AMD Might Have Lied About How Many Cores Are In Its 8 Core Processors
Estimated reading time: 6 minute(s)
Processor manufacturer AMD is facing a class action lawsuit concerning how many cores it claimed to be in it’s Bulldozer series processors. Supposedly their 8 core processors do in actuality have only 4 cores.
This was first suspected when benchmarks didn’t show the expected results for an 8 core processor.
It (AMD) would advertise that a given processor had eight cores, for example, when it effectively had four — each core in AMD-speak was really half of a module, and couldn’t operate independently.
Technically speaking the processor does actually have 8 cores, however due to the design of the processors they can’t actually perform 8 simultaneous operations, like you would expect from a true 8 core processor.

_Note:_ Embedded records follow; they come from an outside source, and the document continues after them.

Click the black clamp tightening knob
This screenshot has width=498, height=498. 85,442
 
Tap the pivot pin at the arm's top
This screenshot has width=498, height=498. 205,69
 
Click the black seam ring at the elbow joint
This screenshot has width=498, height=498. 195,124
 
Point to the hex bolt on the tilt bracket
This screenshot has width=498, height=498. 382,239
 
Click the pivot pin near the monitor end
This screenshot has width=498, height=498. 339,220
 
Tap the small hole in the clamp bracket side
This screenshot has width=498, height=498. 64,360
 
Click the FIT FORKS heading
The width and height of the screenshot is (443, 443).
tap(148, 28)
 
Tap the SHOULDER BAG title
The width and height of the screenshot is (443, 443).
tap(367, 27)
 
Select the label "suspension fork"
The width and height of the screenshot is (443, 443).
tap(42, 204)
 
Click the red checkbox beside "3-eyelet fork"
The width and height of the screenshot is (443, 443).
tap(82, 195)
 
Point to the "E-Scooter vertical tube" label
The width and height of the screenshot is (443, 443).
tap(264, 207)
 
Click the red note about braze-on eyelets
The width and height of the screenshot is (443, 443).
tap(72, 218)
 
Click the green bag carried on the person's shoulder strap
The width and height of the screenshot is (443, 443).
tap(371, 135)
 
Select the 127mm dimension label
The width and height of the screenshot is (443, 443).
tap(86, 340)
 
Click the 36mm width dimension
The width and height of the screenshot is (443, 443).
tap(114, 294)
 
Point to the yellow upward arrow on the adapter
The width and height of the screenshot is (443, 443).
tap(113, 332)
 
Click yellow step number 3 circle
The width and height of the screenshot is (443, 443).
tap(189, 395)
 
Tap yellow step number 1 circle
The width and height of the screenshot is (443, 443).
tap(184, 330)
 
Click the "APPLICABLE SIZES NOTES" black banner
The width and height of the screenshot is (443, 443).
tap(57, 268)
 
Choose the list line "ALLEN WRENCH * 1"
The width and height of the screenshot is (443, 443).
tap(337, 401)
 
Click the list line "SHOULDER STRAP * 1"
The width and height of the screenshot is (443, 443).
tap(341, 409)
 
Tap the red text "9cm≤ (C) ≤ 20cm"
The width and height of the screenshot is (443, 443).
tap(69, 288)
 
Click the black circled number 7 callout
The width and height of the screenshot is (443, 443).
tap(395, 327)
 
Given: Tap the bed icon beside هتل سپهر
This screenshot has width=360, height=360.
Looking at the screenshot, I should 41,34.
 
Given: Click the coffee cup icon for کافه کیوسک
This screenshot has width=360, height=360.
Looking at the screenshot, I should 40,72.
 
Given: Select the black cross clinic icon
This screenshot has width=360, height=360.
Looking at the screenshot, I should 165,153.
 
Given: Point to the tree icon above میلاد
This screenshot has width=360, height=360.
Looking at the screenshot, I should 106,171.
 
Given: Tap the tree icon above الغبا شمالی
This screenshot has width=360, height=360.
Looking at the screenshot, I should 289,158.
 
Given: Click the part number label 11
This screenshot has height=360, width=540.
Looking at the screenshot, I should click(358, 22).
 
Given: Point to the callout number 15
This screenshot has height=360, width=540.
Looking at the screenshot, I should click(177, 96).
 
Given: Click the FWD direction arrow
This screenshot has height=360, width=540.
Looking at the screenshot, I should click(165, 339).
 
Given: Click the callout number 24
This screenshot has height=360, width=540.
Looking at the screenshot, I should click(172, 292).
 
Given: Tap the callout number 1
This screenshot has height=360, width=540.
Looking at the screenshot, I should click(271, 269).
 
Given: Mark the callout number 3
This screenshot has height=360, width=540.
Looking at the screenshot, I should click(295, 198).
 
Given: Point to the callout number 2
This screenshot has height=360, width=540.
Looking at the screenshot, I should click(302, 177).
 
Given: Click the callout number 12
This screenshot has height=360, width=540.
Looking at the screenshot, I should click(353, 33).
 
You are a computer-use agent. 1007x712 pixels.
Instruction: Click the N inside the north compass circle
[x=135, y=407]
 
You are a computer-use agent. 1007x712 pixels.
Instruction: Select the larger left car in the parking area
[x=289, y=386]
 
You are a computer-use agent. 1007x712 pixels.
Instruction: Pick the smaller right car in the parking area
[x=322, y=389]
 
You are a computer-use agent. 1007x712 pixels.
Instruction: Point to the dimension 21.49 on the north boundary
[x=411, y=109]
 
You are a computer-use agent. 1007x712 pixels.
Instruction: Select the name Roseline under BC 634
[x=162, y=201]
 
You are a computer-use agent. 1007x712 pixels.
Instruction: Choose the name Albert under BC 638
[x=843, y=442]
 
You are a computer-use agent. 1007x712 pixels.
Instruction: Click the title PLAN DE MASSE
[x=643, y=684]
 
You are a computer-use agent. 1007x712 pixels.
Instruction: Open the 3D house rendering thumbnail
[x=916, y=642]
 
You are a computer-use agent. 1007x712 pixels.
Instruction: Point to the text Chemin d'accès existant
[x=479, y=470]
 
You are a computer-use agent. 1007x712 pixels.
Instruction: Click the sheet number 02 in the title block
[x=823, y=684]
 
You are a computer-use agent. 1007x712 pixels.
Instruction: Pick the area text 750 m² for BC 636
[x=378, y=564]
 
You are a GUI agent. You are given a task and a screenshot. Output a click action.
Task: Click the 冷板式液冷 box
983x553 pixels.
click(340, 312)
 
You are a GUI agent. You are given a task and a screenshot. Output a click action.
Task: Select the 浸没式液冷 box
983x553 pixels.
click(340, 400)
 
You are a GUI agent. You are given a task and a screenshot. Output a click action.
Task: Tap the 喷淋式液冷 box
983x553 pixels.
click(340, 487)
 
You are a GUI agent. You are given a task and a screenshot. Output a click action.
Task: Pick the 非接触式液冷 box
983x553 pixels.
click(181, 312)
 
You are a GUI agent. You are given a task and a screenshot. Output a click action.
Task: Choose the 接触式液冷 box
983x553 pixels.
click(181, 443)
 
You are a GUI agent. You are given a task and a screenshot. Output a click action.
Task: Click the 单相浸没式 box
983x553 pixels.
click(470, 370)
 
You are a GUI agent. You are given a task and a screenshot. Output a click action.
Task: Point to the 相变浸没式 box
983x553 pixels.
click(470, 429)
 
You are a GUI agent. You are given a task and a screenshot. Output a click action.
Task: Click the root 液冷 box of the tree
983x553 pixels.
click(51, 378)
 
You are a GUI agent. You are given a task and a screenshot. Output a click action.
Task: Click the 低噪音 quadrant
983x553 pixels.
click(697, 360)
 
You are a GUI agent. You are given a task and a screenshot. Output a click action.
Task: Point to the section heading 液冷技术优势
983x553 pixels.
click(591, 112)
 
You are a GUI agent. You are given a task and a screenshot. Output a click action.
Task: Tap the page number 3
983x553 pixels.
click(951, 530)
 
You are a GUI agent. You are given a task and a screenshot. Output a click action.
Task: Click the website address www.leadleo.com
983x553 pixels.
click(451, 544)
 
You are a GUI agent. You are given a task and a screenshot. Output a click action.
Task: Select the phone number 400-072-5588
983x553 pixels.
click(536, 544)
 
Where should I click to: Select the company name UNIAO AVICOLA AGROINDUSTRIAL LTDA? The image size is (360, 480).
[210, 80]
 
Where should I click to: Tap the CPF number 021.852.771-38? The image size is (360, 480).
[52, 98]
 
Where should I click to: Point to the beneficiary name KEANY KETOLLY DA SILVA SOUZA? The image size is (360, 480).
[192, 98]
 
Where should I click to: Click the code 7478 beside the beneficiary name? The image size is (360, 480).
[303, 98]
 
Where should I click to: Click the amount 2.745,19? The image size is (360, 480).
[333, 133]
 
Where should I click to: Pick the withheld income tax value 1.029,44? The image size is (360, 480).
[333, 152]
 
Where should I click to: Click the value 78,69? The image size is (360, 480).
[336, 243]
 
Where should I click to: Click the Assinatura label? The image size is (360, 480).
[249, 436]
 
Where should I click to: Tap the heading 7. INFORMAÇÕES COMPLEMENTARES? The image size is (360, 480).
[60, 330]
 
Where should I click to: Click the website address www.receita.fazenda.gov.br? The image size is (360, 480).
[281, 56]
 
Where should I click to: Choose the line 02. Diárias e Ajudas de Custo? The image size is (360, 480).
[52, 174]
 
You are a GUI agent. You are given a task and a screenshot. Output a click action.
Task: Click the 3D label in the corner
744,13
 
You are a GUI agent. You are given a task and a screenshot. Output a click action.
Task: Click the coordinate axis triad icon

The suit claims that Bulldozer’s design means its cores cannot work independently, and as a result, cannot perform eight instructions simultaneously and independently. This, the claim continues, results in performance degradation, and average consumers in the market for a CPU lack the technical expertise to understand the design of AMD’s processors and trust the company to give accurate specifications regarding its CPUs.
What this means for end users is that their 8 core processors might not be as fast as advertised. Or at least not as fast as an Intel or other 8 core processor.
Now if this meant a small difference in performance it might be acceptable. But since benchmarks have shown the Bulldozer processor to be only little faster than a quadcore CPU, I would be quite upset if I paid extra for something a product could not deliver.
Tony Dickey, on behalf of himself and others similarly situated, filed a class-action lawsuit on Oct. 26 in the U.S. District Court for the Northern District of California, San Jose Division against Advanced Micro Devices, Inc. (AMD) for alleged violations of the Consumer Legal Remedies Act, California’s Unfair Competition Law, false advertising, fraud, breach of express warrant, negligent misrepresentation and unjust enrichment.
We will have to see how the lawsuit goes. But since it’s a class action lawsuit, and the claims seem solid, those who have bought the processor might be in for a refund.